Longer-term Implications-overbought becomes more overbought: The aspect we found the most surprising was the average gain AFTER the oscillator reached 80 (overbought). Most view an overbought market in a negative way when it is not always the case. In fact, using this indicator, overbought gets a whole lot MORE overbought. The average gain from the generation of the signal to the price peak before the signal was negated by the oscillator moving back through 40 was 54.19% in 26 months. Even If you take out the last signal gain of 230%, the average gain was 28.99%, from initiation to deletion of signal. In other words, most of the gains came after the overbought reading of 80. The worst-case move from signal to price peak was a 15.5% gain in 1981.

As is the case using any indicator, if there is a beginning, there must be an end. We used the first 14-period stochastic move below 40 as the eventual exit point. This produced an average return of 37.86% over 33 months. The worst case was a gain of 3.45% over 16 months and if you take out the best signal performance instance of +183.3%, the average return of the other 7 signals was still 19.93% over an average of 26 months.

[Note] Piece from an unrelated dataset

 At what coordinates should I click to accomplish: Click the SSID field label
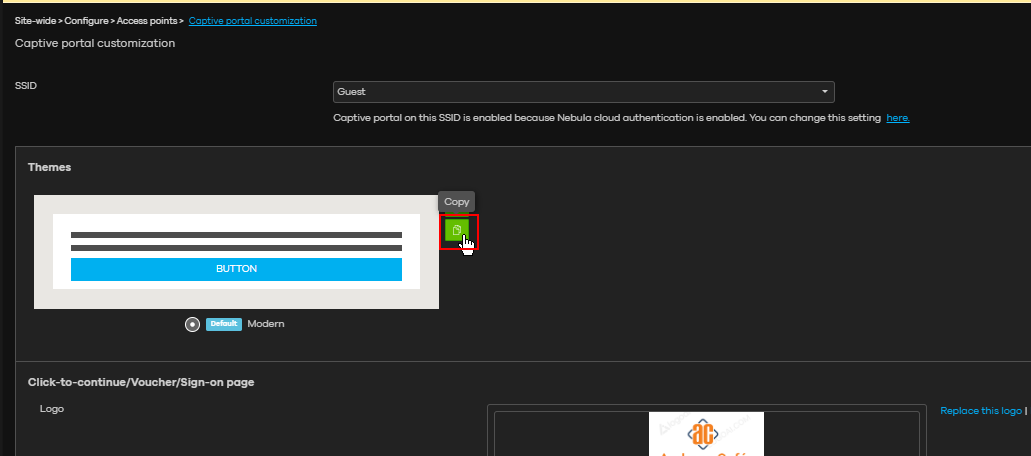(26, 86)
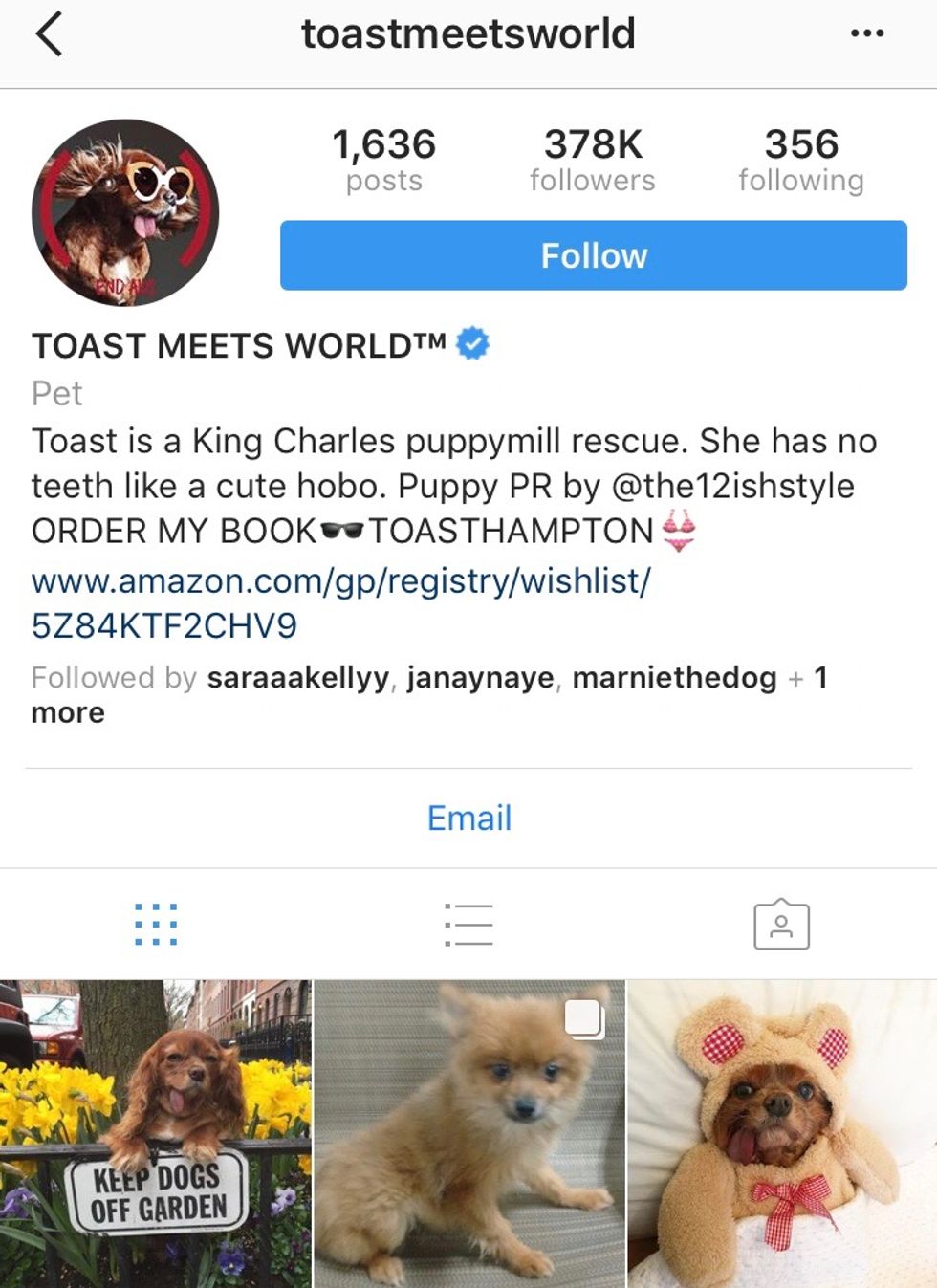Go back using the left arrow
937x1288 pixels.
tap(49, 34)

Near-term Implications: This signal uses long-term data, but has near-term implications. Each time a signal has been generated by a move in the Stochastic Oscillator above 40, the Stochastic went to 80. That initial thrust in the Oscillator generated an average gain of 8.79% over the ensuing 4 months. The worst-case "initial thrust" scenario was a gain of 3.7% in one month after the initiation of the signal. There has yet to be a negative return using the S&P 500 monthly data after the combination of panic sell and buy days followed by a 14-period stochastic move above 40. There were instances of temporary pause, but the Oscillator went from 40 to greater than 80 every time.

Is the S&P 500 already up too much from the low?

Conventional wisdom holds that when prices are up sharply, the next move should be down. History shows this may not always be the case. The average move up from the monthly low BEFORE the signal was generated was 15.86%. In fact, the market was up the better part of 20% ahead of the initiation of the average signal. In other words, the more the market was up quickly, the more it ultimately rallied. Again, there has yet to be a "bad" signal.

It is what it is.

We, ourselves could come up with countless reasons to explain the returns away and ignore what it says - thinking that it is different this time. Everything in the financial markets changes - EXCEPT human nature. To show this we included a chart that was done years ago and provided by our great friend Harvey Eisen of Bedford Oak Capital Management, LLC. It is the psychology of every market cycle and if you look closely on the left side of the screen, you might see some familiar comments in I, II, and III. Please pay special attention to number III.

In sum, history suggests the strength of this market should be different from the prior rallies over the past four years because there was a sell and buy panic powerful enough to cause the 14-month Stochastic Oscillator to move back above 40 after dropping below it. We would advise those who read this piece and look at the results not to focus on what it is, but instead to focus on what it says. What it says is that at worst there is a small upside from here...and at best...well, a whole lot more.